Bühler uses wear-resistant VIVA rollers for that. They can produce such large quantities of the same high color quality across their entire length.

Orders with national prestige

"With our technologies and machines, we meet our customers' highest requirements in the production of banknotes for security, quality, and reliability," said Cornel Mendler, Managing Director of Grinding & Dispersing. The machines from Uzwil dominate the market for fine dispersing of banknote ink. In the last three years, Bühler has won every tender in which it has participated.
Customers are primarily national banks or manufacturers of security printing inks. With more than 75 percent of the market share, Bühler dominates in supplying these kinds of production machines.

For orders of national prestige, national institutions rely on the quality of Bühler. "For more than 40 years, Bühler has been supplying the industry with technology for producing banknote inks. For orders of such significance, our customers do not want to add any risk. Our good references are the convincing sales argument," said Cornel Mendler, Managing Director of Grinding & Dispersing at Bühler Group.

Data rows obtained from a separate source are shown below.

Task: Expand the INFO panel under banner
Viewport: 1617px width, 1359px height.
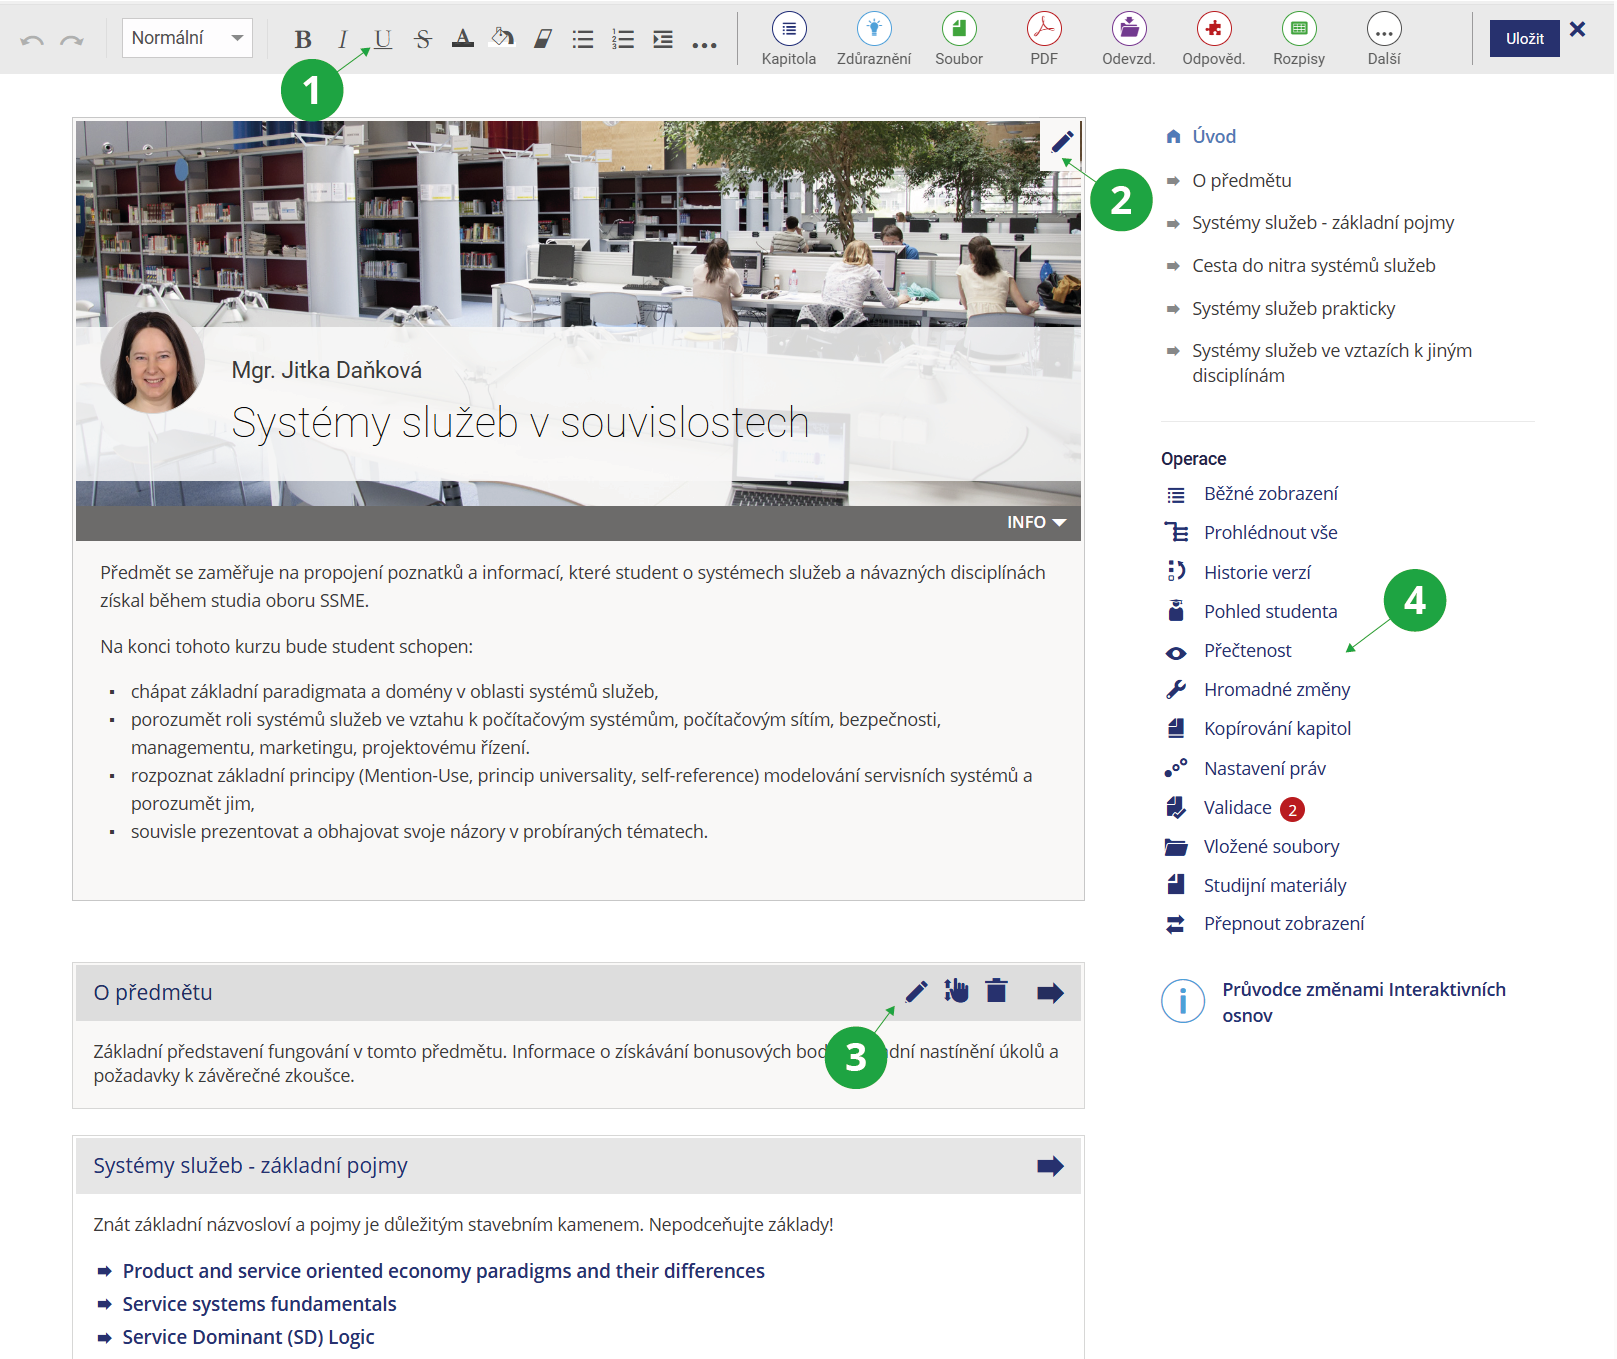Action: pyautogui.click(x=1036, y=523)
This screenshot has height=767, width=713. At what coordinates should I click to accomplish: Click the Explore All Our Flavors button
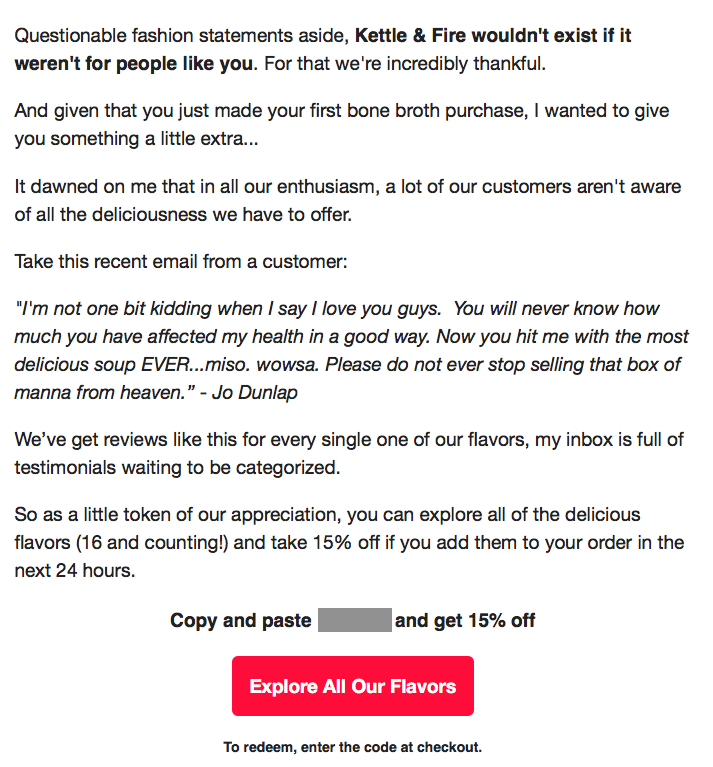(x=353, y=686)
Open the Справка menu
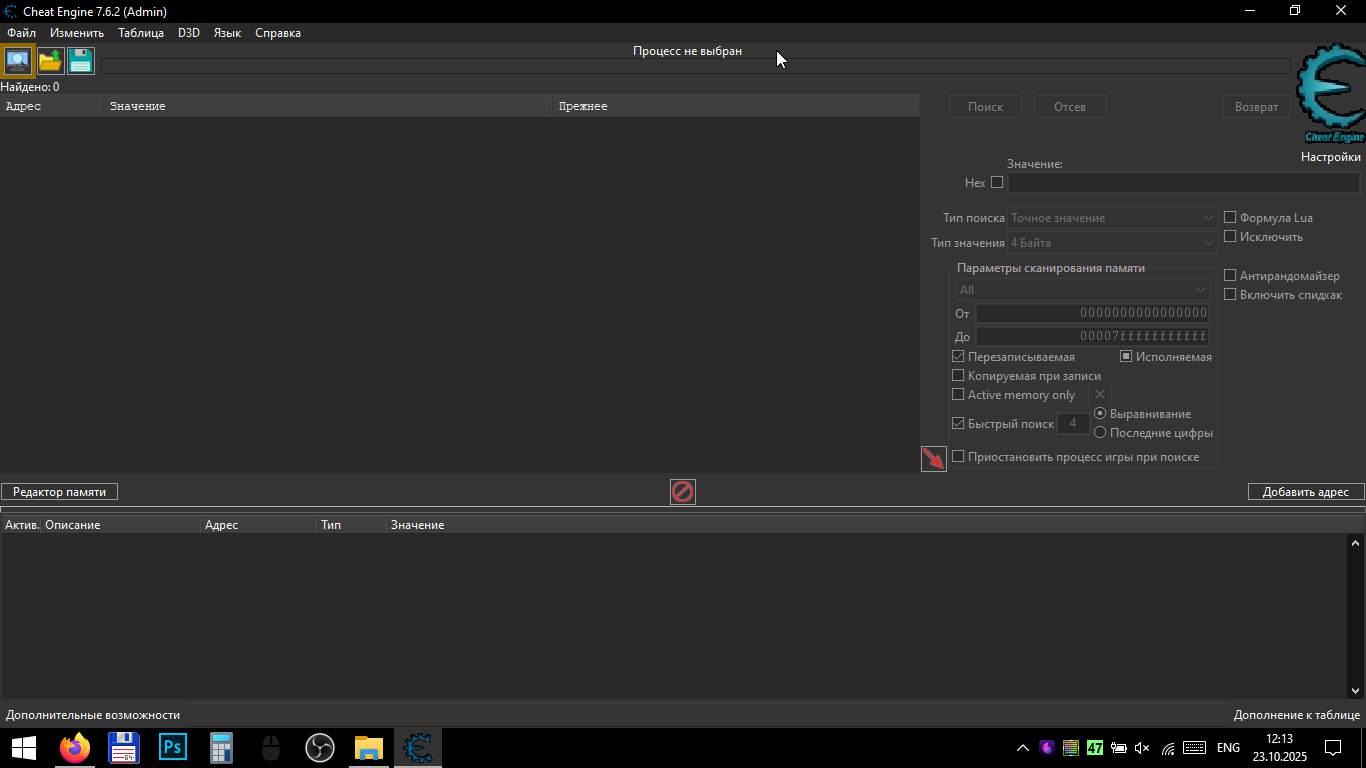1366x768 pixels. [x=278, y=33]

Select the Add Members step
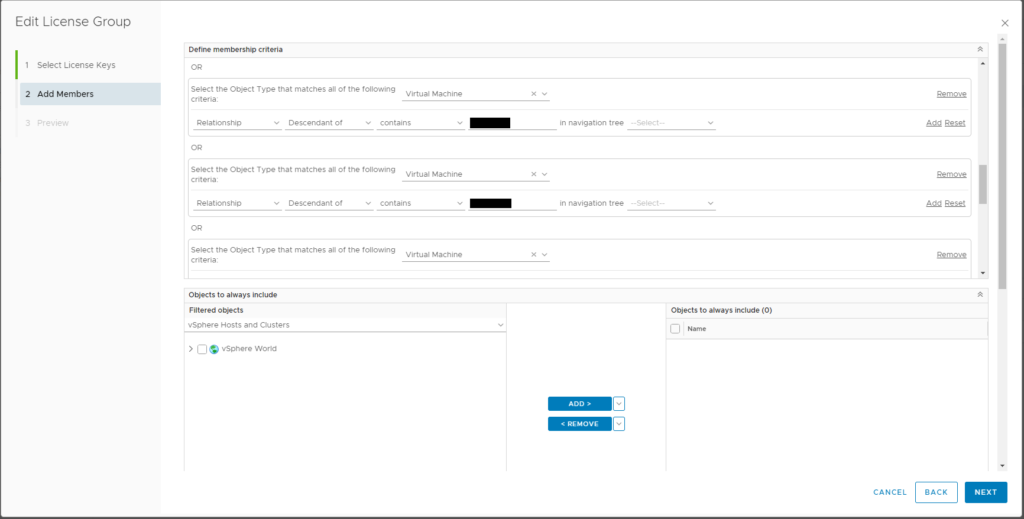pyautogui.click(x=90, y=94)
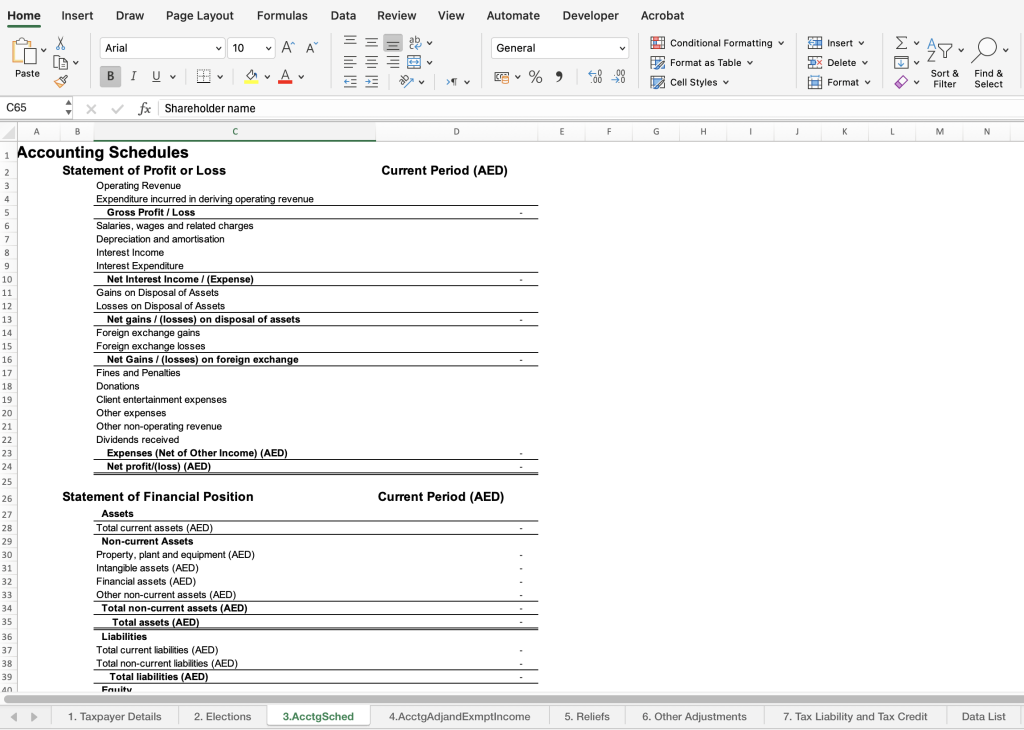This screenshot has width=1024, height=730.
Task: Open the '5. Reliefs' sheet tab
Action: 586,716
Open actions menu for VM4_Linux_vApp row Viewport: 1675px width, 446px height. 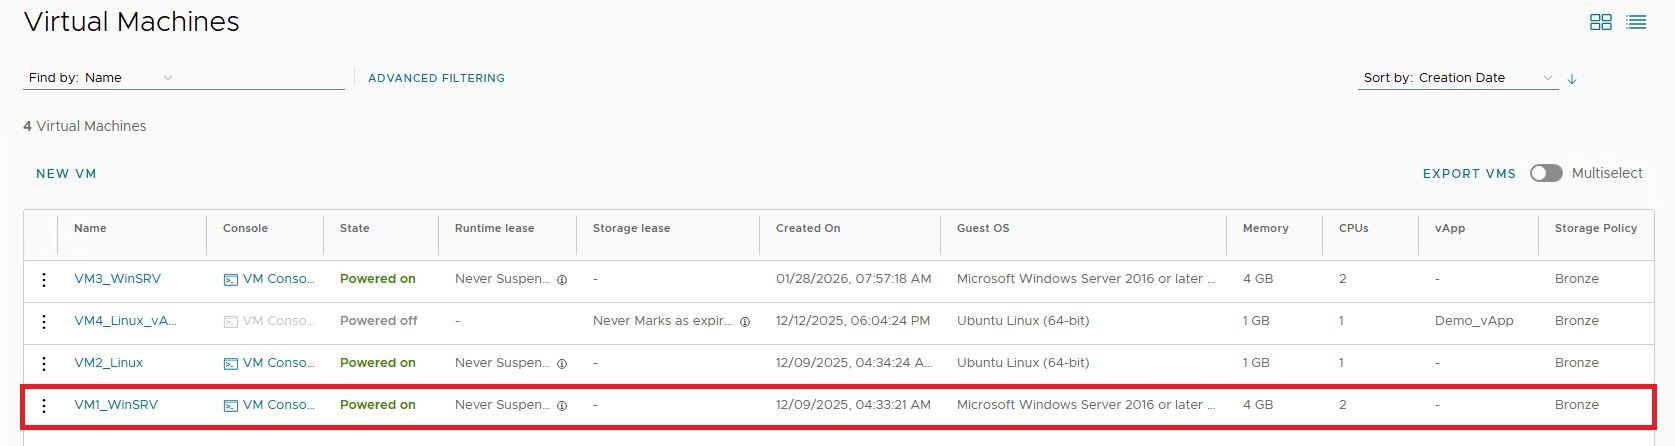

With our technology, we meet the highest requirements for security, quality, and reliability.

Cornel Mendler, Managing Director of Bühler Grinding & Dispersing Technologies

Consistent high quality

Since August 2018, the old Swiss 200 franc notes have been replaced piece by piece with the flawlessly processed new bills. High quality can be achieved in such quantities of banknote ink only with precision. "We are able to do this thanks to our high level of manufacturing precision and the wear-resistant rollers," said Norbert Kern.

VIVA rollers have no crown bow, meaning the middle of the roller is not thicker than the ends, like ordinary rollers. As a result, VIVA rollers produce the same high color quality across their entire length.

Security features from Bühler too

In addition to inks that can be traced back to before the mixing process, Bühler also produces solutions for manufacturing security features. Bühler Leybold Optics contributes with holograms for counterfeit protection on Euro banknotes. Their vacuum coating equipment applies a razor-thin layer of zinc sulfide and aluminum to make the hologram on the Euro note more visible.

Security features like holograms, glittering security threads, or elevations on the paper make banknotes unique. Money is never just money: every value, every currency, every design is different. Most of the banknotes around the world have only one thing in common: their coloring is accompanied by a soft hum.